The first part provides a framework for developing trading strategies driven by machine learning (ML). It focuses on the data that power the ML algorithms and strategies discussed in this book, outlines how to engineer and evaluates features suitable for ML models, and how to manage and measure a portfolio's performance while executing a trading strategy.
The second part covers the fundamental supervised and unsupervised learning algorithms and illustrates their application to trading strategies. It also introduces the Zipline backtesting library that allows you to run historical simulations of your strategy and evaluate the results.
Text data are rich in content, yet unstructured in format and hence require more preprocessing so that a machine learning algorithm can extract the potential signal. The critical challenge consists of converting text into a numerical format for use by an algorithm, while simultaneously expressing the semantics or meaning of the content. The next three chapters cover several techniques that capture language nuances readily understandable to humans so that machine learning algorithms can also interpret them.

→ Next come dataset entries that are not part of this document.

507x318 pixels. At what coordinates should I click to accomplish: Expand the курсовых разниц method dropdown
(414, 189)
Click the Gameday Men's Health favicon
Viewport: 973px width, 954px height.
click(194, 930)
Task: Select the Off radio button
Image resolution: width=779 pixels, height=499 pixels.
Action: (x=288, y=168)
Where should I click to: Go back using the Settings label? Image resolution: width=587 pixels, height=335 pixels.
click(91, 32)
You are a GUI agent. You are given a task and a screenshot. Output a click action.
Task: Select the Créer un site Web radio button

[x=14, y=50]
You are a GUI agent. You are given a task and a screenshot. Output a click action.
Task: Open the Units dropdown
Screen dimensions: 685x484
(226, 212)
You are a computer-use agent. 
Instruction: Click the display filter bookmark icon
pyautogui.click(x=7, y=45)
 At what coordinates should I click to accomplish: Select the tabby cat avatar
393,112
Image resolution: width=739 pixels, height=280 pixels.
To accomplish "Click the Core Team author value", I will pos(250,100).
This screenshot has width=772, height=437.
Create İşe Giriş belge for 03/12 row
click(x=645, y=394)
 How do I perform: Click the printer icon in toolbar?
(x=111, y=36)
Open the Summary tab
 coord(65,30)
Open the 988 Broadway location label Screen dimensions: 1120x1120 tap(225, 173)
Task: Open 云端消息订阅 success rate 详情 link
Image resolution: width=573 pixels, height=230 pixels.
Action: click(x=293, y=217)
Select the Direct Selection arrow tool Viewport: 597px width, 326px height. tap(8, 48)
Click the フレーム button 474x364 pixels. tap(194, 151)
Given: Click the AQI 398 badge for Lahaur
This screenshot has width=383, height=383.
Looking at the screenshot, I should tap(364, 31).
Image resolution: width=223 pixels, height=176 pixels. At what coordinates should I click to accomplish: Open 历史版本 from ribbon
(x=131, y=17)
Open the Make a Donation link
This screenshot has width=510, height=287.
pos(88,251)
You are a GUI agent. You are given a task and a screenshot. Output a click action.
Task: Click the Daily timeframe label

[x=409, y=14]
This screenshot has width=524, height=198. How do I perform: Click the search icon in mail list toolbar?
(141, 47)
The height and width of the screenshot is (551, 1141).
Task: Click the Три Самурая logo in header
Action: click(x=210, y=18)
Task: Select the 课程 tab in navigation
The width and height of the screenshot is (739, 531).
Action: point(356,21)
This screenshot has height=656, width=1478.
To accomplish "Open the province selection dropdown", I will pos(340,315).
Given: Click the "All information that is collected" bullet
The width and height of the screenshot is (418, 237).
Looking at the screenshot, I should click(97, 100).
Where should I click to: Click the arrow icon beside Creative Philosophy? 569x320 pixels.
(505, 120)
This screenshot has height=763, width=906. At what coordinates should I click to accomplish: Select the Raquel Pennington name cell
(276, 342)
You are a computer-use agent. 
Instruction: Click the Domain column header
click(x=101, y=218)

Part four explains and demonstrates how to leverage deep learning for algorithmic trading. The powerful capabilities of deep learning algorithms to identify patterns in unstructured data make it particularly suitable for alternative data like images and text. The sample applications show, for example, how to combine text and price data to predict earnings surprises from SEC filings, generate synthetic time series to expand the amount of training data, and train a trading agent using deep reinforcement learning. Several applications replicate research recently published in top journals.